Auch ich bin einer der Mitarbeiter die diesen Monat ohne Lohn da stehen und ehrlich gesagt interessiert es doch eh niemanden wie es dem “kleinen Mann “geht der die Kohle für die so tolle Geschäftsführung erwirtschaftet. Ausstehende Sozialversicherungsbeiträge, offene Mieten, offene Zahlungen bei Lieferanten. Ist es da ein Wunder das Mitarbeiter krank werden oder sich anderweitig bewerben. Wie sagt man so schön wir sind übern Berg “es geht bergab”
Wir kleinen Mitarbeiter werden komplett im Dunkeln lassen. Von den Geschäftsführern ist keiner erreichbar, die ganze Zeit gibt’s es undeutlich Nachrichten die jur der Hinhaltung dienen. Und dann wird sich noch gewundert, weshalb immer mehr Mitarbeiter krank werden, nach der bitte wie gewohnt weiter zu arbeiten.

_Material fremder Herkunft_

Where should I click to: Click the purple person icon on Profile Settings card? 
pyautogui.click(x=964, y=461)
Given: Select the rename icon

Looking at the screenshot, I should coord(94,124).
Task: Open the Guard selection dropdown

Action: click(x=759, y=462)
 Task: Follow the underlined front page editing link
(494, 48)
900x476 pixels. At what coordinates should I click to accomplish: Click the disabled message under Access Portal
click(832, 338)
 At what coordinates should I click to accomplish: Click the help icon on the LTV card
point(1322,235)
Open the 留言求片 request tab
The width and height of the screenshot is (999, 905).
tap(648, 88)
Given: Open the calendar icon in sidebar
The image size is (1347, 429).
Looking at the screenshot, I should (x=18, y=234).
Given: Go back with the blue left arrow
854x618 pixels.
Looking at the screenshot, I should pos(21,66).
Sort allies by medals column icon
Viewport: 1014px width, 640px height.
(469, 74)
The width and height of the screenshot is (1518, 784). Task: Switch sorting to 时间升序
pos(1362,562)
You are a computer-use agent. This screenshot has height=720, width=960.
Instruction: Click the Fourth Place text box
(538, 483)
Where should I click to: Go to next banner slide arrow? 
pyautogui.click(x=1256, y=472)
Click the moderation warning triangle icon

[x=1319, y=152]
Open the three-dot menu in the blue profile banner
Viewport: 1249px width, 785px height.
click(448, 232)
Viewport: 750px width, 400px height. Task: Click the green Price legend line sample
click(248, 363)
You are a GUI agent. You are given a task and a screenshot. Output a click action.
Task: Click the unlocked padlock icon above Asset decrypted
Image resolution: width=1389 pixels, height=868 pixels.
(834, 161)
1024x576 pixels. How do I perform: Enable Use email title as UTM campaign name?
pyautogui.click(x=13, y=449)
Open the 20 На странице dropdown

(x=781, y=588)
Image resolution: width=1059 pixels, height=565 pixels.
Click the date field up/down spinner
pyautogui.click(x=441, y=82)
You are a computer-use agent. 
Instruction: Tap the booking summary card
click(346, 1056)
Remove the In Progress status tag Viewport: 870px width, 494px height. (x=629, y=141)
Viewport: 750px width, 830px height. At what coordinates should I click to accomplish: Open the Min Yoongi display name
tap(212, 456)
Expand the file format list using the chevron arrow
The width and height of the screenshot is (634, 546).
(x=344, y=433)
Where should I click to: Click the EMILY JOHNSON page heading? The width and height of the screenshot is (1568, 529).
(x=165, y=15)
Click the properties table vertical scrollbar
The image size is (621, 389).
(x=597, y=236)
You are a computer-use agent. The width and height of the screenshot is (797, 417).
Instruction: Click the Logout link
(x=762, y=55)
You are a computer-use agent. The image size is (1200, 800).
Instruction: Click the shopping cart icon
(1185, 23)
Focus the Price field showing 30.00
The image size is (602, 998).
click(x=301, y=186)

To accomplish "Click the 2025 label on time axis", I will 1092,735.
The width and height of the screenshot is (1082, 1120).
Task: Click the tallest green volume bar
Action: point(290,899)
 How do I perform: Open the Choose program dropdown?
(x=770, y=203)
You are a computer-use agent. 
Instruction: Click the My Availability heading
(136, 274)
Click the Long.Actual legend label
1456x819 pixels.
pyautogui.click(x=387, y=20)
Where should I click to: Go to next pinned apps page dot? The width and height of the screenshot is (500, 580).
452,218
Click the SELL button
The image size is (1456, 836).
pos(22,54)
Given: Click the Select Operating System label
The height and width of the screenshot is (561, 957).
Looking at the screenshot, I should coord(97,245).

Ein reines Trauerspiel, dabei lief alles positiv bevor FinTyre kam
Applaus für diese Glanzleistung. Ich bin die Lebensgefährtin einer der betroffenen Mitarbeiter und seit Jahren Stammkundin in einer der TX Filialen. Bevor die Führung Chaos angerichtet hat, war alles gut. Wie dumm muss man sein, das Ding so gegen die Wand zu fahren. Wenn ich diesen einen Milchbubi schon sehe. Wäre er mal in seiner Sandkiste geblieben. Man lebt jetzt in Angst und überlegt wie und wo man das nächste Essen aufn Tisch bekommt, weil 1 Gehalt komplett fehlt. Danke für nichts. Ver….t euch und geht dahin wo der Pfeffer wächst.
Ich bin sehr froh darüber, das ich schon früh bei den ersten Entlassungswellen mit dabei war. Schon 6,7/2019 haben wir schon darüber thematisiert, wie es wohl wieter geht und waren uns einig, ” den letzten beißen die Hunde ” Wir, sprich die erste Welle hat ihr Geld bekommen.
Man hört ja immer nur aus den Nachrichten, von Superpleiten und deren allzuschlauen vermeintlichen Top Managern, aber selbst mal solchen Menschen gegenüber gestanden, Hände zu schütteln und mit ihnen zu sprechen, war auch für mich eine neue Erfahrung. Natürlich kann man hinterher gut Reden, aber wer mich kennt und meine Worte noch im Ohr hat, Ich habe das so voraus gesehen.